WHAT YOU SHOULD DO:
Line by line, copy the records below exactly.
MATERIAL PROVIDED section start
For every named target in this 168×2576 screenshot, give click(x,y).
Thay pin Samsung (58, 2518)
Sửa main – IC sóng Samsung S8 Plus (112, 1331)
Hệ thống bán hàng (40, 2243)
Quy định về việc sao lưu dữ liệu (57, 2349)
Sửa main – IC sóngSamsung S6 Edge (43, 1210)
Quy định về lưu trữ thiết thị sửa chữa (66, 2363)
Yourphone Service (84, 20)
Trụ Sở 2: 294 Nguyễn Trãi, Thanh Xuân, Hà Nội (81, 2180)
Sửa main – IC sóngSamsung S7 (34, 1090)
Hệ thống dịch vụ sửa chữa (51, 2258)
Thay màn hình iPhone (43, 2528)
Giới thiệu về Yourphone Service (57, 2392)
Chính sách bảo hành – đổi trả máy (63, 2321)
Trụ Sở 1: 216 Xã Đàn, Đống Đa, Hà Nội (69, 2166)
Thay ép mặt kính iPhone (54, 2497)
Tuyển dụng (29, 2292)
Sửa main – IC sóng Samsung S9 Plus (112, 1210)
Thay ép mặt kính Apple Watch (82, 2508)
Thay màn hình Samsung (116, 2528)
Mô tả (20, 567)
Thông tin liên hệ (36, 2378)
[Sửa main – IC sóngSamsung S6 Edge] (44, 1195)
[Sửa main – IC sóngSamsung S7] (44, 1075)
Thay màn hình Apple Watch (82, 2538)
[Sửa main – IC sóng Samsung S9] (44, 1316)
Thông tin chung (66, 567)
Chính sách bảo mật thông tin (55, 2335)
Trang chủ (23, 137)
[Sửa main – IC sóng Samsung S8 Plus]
MATERIAL PROVIDED section end
ANSWER BOX:
For every named target in this 168×2576 screenshot, give click(x,y).
Thay pin Samsung (58, 2518)
Sửa main – IC sóng Samsung S8 Plus (112, 1331)
Hệ thống bán hàng (40, 2243)
Quy định về việc sao lưu dữ liệu (57, 2349)
Sửa main – IC sóngSamsung S6 Edge (43, 1210)
Quy định về lưu trữ thiết thị sửa chữa (66, 2363)
Yourphone Service (84, 20)
Trụ Sở 2: 294 Nguyễn Trãi, Thanh Xuân, Hà Nội (81, 2180)
Sửa main – IC sóngSamsung S7 (34, 1090)
Hệ thống dịch vụ sửa chữa (51, 2258)
Thay màn hình iPhone (43, 2528)
Giới thiệu về Yourphone Service (57, 2392)
Chính sách bảo hành – đổi trả máy (63, 2321)
Trụ Sở 1: 216 Xã Đàn, Đống Đa, Hà Nội (69, 2166)
Thay ép mặt kính iPhone (54, 2497)
Tuyển dụng (29, 2292)
Sửa main – IC sóng Samsung S9 Plus (112, 1210)
Thay ép mặt kính Apple Watch (82, 2508)
Thay màn hình Samsung (116, 2528)
Mô tả (20, 567)
Thông tin liên hệ (36, 2378)
[Sửa main – IC sóngSamsung S6 Edge] (44, 1195)
[Sửa main – IC sóngSamsung S7] (44, 1075)
Thay màn hình Apple Watch (82, 2538)
[Sửa main – IC sóng Samsung S9] (44, 1316)
Thông tin chung (66, 567)
Chính sách bảo mật thông tin (55, 2335)
Trang chủ (23, 137)
[Sửa main – IC sóng Samsung S8 Plus]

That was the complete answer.